Bem vindos entusiastas da ciência de dados e inteligência artificial a mais um Turing Talks! Dessa vez iremos continuar nossa jornada pelos conceitos da emergente área do aprendizado por reforço! Há algum tempo publicamos um texto sobre um exemplo mais simples desse tipo de aprendizado, o Problema dos K-Armed Bandits, porém, hoje iremos fazer um estudo mais aprofundado sobre o assunto. Baseando-nos no algoritmo de Q-Learning, que já explicamos neste post e neste workshop, iremos implementar e explicar um dos algoritmos mais importantes da área — responsável por resultados incríveis, como o de superar humanos em uma variedade de jogos — o Deep Q-Learning.

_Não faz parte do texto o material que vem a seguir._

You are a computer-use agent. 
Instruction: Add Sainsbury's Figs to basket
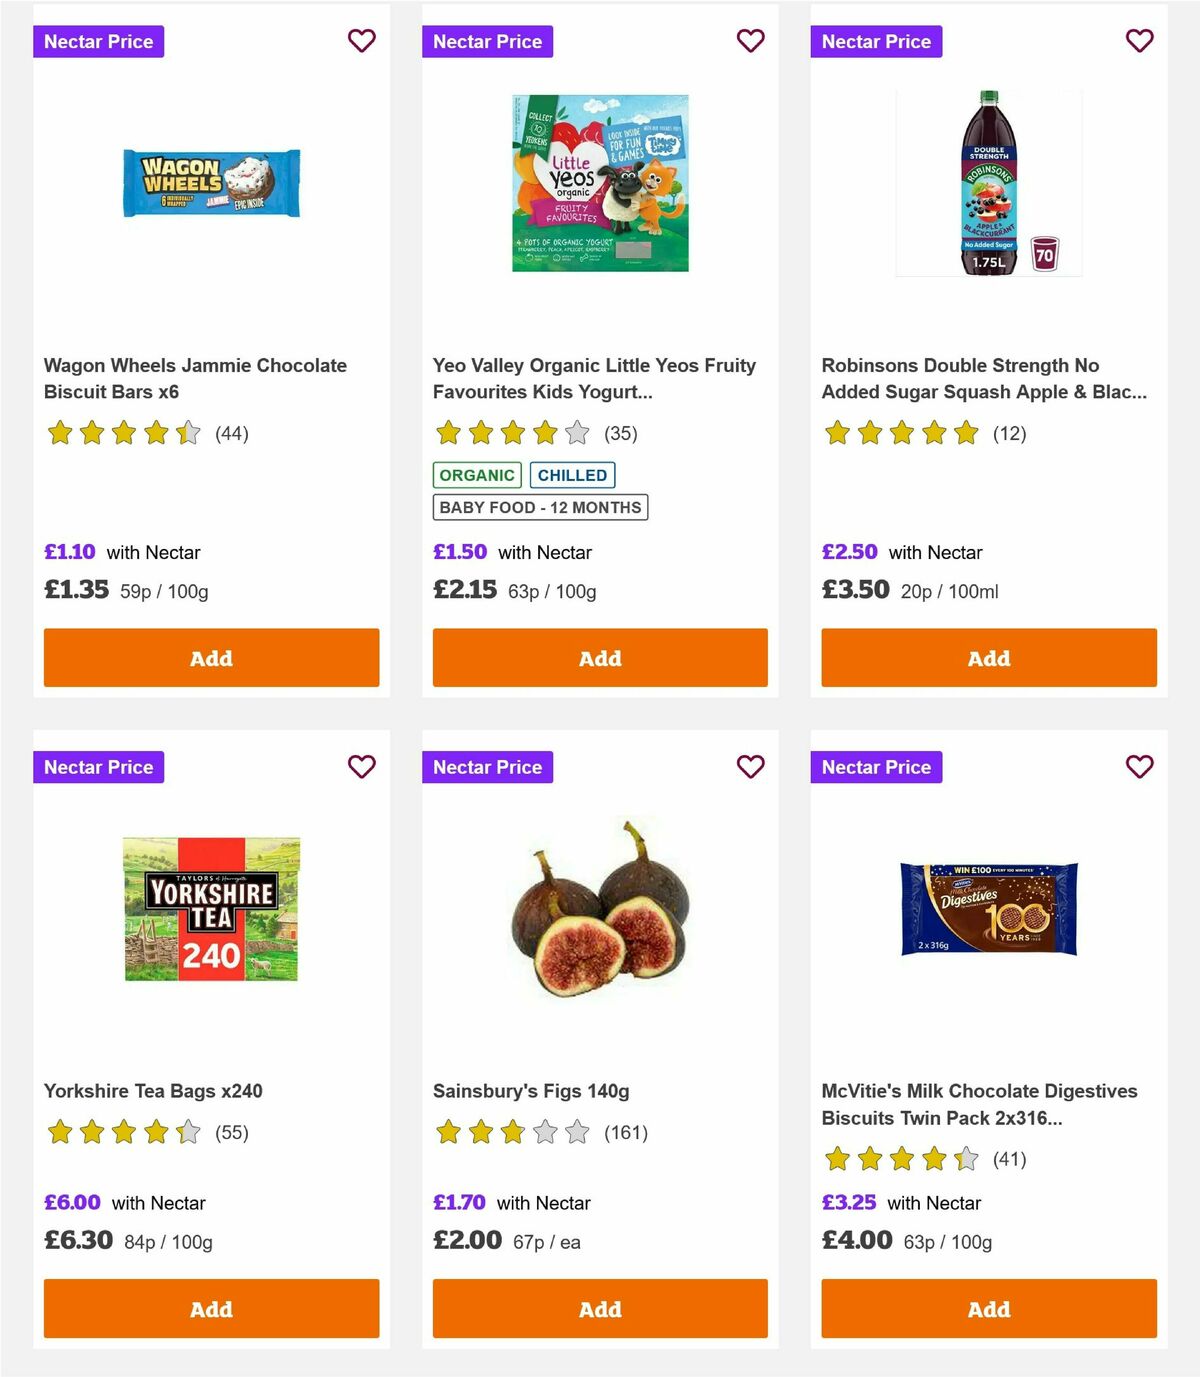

O código desse post está disponível no GitHub e pode ser executado no Google Colab.

O ambiente de Flappy Bird

Porém, antes de pularmos direto para o algoritmo, vamos entender um pouco mais sobre o ambiente com o qual nossa IA irá interagir (o jogo Flappy Bird) e como iremos instalá-lo para nossa simulação.

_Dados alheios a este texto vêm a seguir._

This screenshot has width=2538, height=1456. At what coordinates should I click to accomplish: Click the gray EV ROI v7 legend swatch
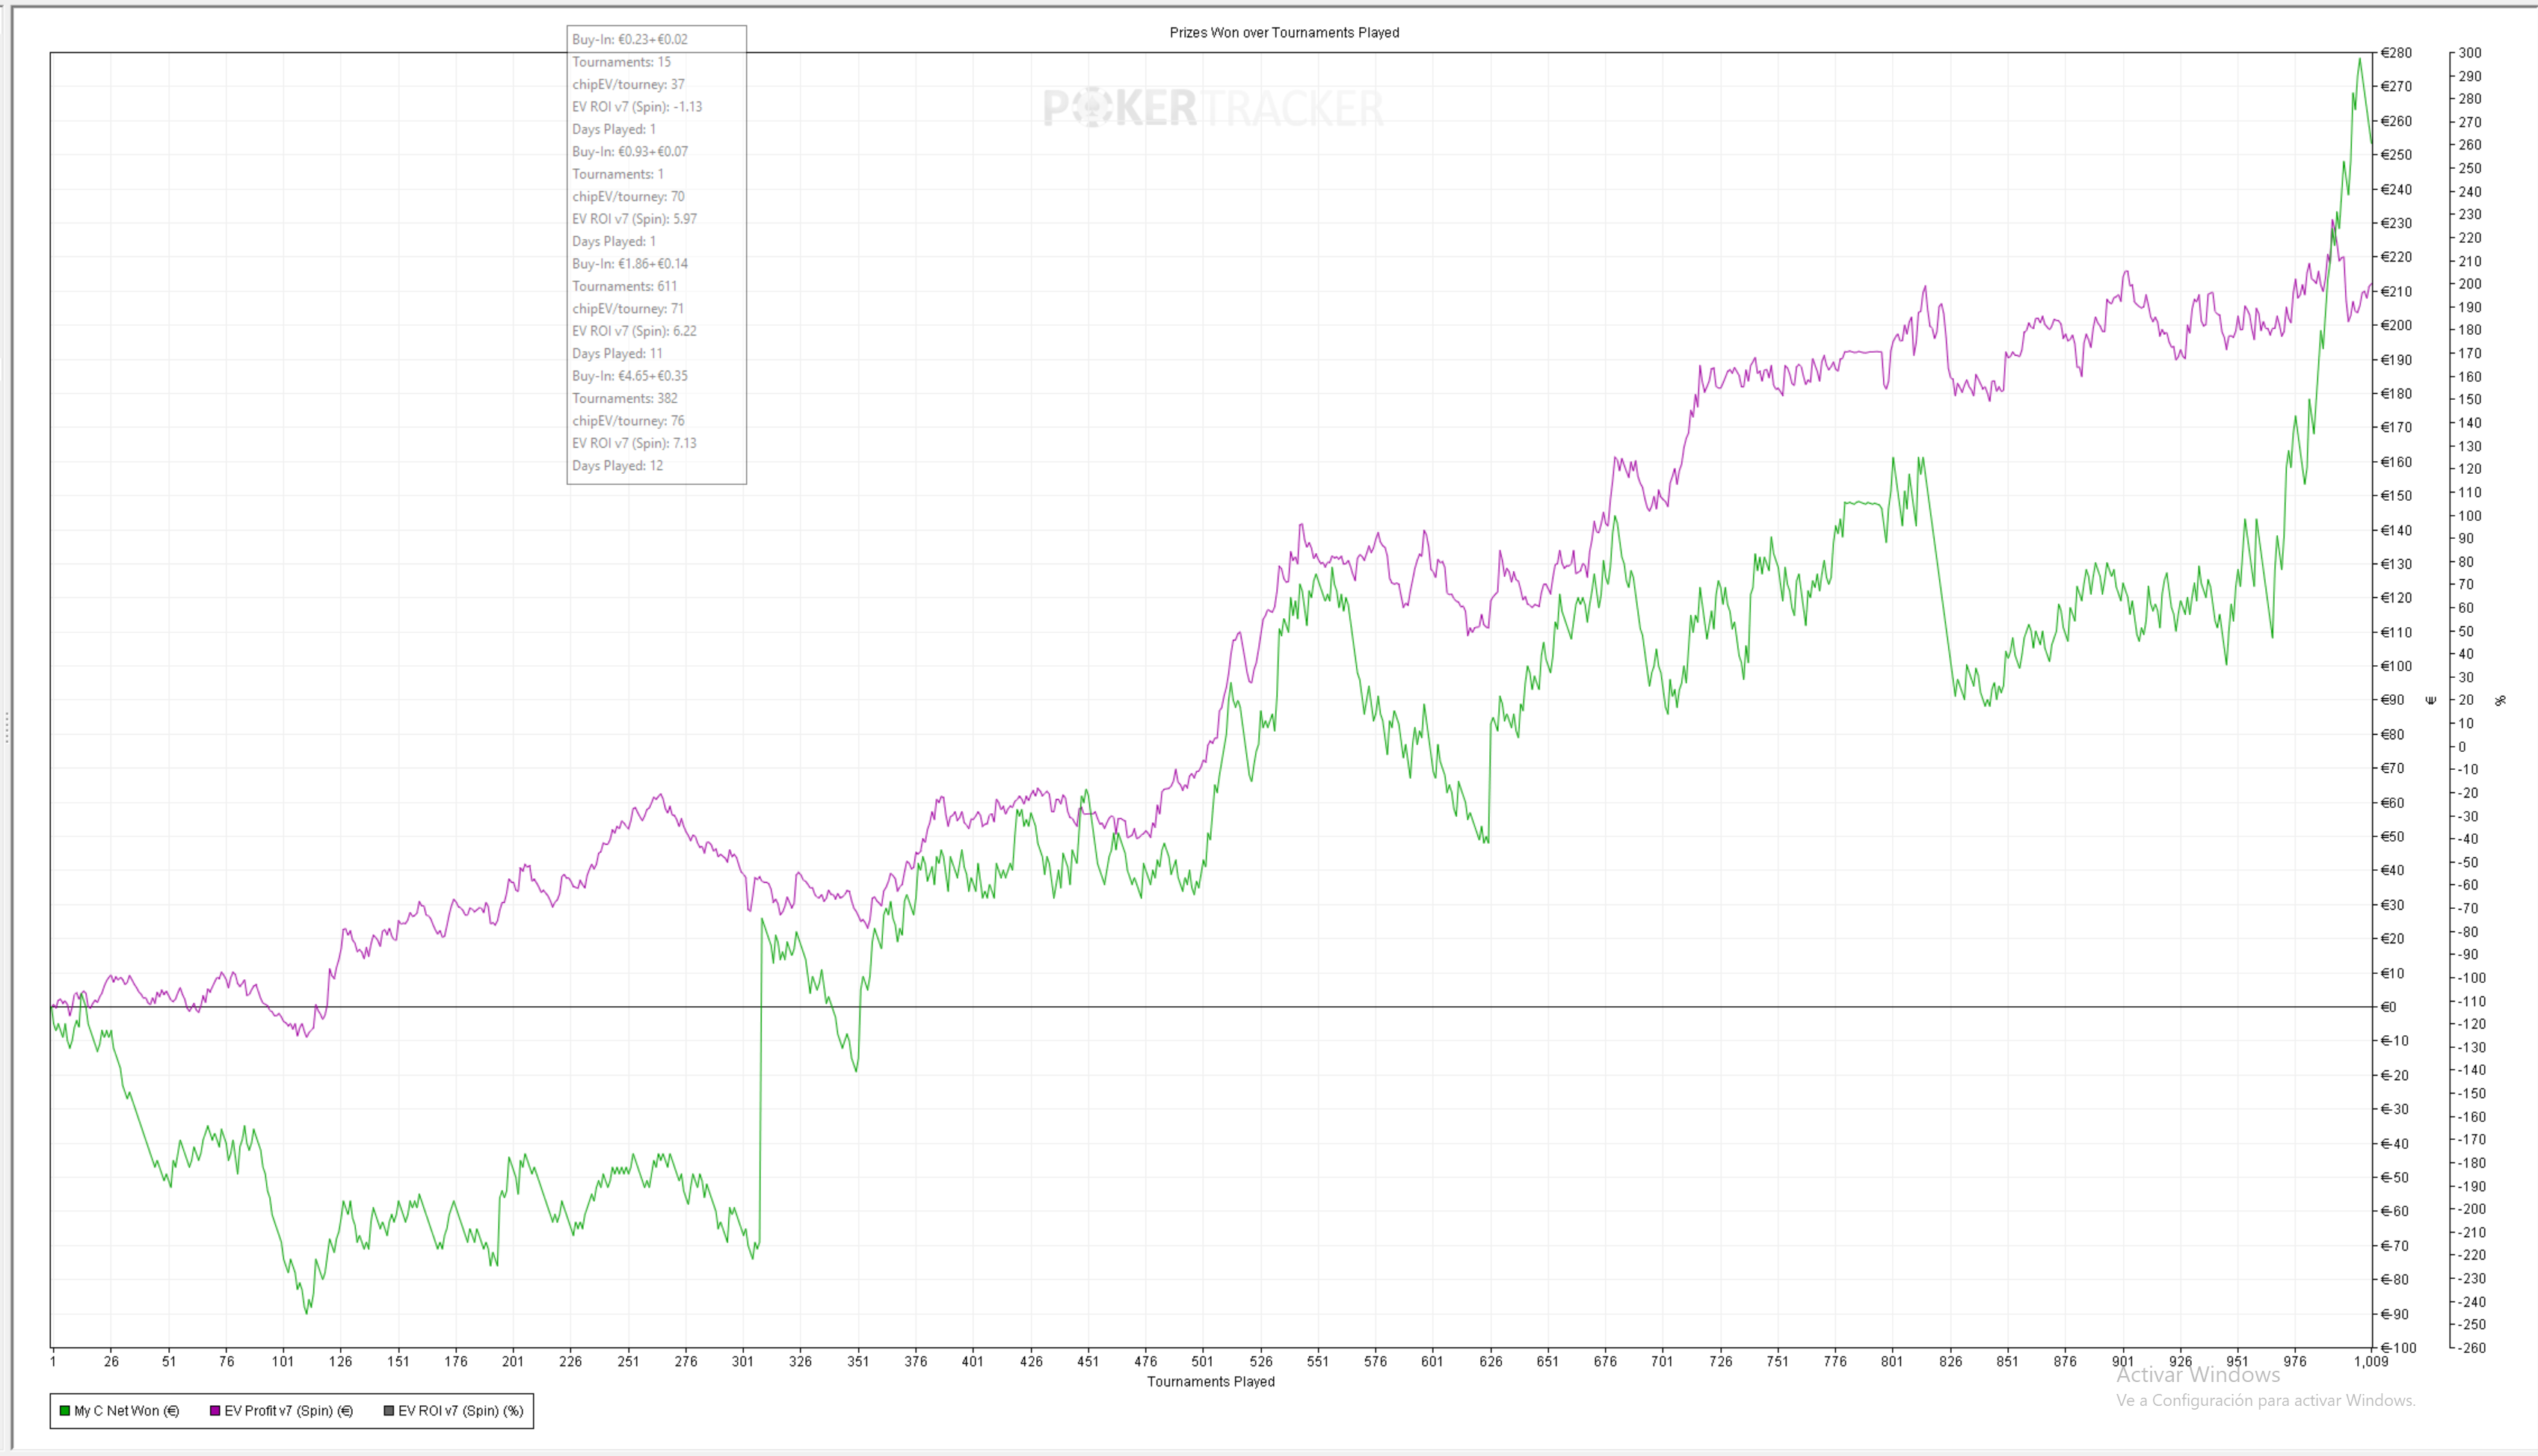pos(389,1411)
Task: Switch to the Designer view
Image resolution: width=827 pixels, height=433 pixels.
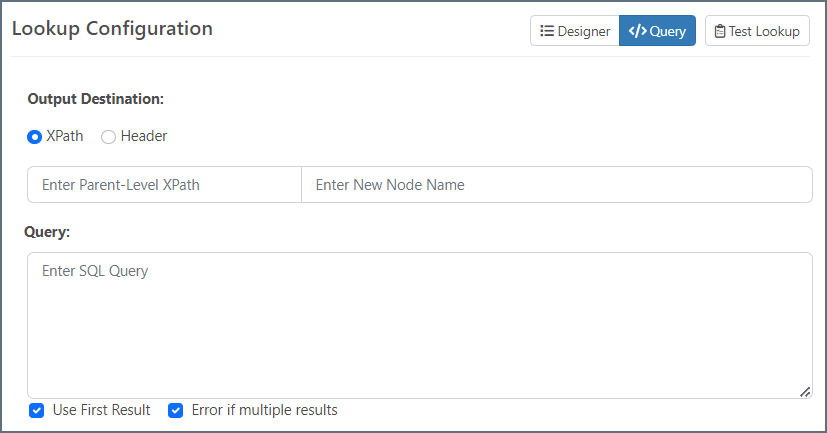Action: pyautogui.click(x=575, y=31)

Sobre o jogo: Flappy Bird é um jogo de celular lançado em 2013 pelo desenvolvedor vietnamita Dong Nguyen. O jogo alcançou um rápido sucesso por ser incrivelmente simples e frustrante: sua única ação disponível é tocar na tela e fazer o passarinho subir um pouco enquanto ele está constantemente caindo e se movendo para direita. Com isso o jogador deve desviar de canos vindo em sua direção, a cada cano desviado o jogador aumenta sua pontuação.

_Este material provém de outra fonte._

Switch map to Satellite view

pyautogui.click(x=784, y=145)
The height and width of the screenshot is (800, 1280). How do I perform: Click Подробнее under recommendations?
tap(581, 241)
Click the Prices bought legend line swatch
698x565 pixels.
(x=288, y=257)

Como o jogo é simulado no Python: Por conta de sua simplicidade e natureza Arcade o jogo demonstra um comportamento ideal para ser aprendido por uma IA. Por isso, criou-se para a biblioteca PyGame Learning Environment (PLE) uma versão do jogo que podemos utilizar como ambiente de aprendizagem para algoritmos de Aprendizado por Reforço.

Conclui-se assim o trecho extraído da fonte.